= Percy Bernard (politician) =

Irish politician

Percy Brodrick Bernard (17 September 1844 – 18 July 1912) was an Irish Conservative Party politician who sat briefly in the House of Commons in 1880.

Bernard was the son of Charles Brodrick Bernard, Bishop of Tuam, and his wife, Hon. Jane Grace Dorothea Freke, sister of George Evans-Freke, 7th Baron Carbery. He was a nephew of Francis Bernard, 3rd Earl of Bandon.

In 1866, Bernard was commissioned as an officer in the South Cork Light Infantry Militia.

Bernard was elected as a Member of Parliament for Bandon in April 1880. He resigned in June 1880 by becoming Steward of the Manor of Northstead.

Bernard lived at Freckenham, Suffolk, and died at the age of 67.

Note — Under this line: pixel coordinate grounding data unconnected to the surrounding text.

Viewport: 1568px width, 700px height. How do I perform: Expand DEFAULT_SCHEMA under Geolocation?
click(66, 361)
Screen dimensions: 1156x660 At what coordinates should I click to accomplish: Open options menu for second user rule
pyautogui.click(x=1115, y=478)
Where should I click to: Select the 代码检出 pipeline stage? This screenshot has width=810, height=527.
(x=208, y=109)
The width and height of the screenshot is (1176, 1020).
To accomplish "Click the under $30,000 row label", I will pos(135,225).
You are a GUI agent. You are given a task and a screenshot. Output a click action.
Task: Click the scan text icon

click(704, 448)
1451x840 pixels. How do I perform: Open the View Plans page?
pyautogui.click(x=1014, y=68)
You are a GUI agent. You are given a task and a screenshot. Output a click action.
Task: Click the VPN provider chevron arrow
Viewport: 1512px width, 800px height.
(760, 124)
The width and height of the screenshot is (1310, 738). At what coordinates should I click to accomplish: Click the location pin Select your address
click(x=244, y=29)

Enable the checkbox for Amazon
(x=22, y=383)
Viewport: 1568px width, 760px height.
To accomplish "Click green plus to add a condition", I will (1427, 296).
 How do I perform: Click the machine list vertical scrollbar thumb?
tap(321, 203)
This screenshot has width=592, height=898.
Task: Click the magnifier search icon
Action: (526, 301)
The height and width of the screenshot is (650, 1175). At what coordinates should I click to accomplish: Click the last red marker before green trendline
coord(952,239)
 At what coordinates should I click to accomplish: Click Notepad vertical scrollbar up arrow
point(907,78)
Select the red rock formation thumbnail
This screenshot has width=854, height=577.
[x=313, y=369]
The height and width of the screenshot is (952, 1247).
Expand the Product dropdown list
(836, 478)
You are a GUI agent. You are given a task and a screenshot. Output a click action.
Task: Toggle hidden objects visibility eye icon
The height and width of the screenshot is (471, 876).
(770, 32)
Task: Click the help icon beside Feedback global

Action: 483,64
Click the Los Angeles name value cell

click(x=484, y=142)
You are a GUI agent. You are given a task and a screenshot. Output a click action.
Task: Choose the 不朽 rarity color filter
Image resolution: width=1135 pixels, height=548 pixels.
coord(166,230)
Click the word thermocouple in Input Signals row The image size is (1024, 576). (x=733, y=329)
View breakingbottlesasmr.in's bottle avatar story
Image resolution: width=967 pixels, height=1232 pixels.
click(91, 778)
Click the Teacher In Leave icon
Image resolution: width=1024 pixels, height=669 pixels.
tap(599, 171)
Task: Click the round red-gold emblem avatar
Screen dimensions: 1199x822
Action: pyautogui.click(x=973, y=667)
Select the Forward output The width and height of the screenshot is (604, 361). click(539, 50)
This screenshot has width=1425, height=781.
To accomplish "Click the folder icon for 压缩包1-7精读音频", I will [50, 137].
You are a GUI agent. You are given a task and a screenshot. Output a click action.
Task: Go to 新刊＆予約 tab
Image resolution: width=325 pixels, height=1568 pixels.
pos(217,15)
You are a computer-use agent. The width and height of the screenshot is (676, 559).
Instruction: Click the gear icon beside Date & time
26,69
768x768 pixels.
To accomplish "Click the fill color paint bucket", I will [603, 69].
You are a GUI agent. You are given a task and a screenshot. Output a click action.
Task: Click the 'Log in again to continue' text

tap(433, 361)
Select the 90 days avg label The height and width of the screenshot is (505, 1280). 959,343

Bernard married firstly Isabel Emma Beatrice Lane in April 1872. His second wife whom he married in February 1880 was Mary Lissey Kirwan who inherited the 8374 acre estate of Castlehacket. He married a third time in June 1900 to Evangeline Hoare, daughter of Henry Hoare (1838–1898) of Staplehurst. His son General Sir Denis Bernard was Governor of Bermuda. After his death, she married Charles Hedley Strutt (MP).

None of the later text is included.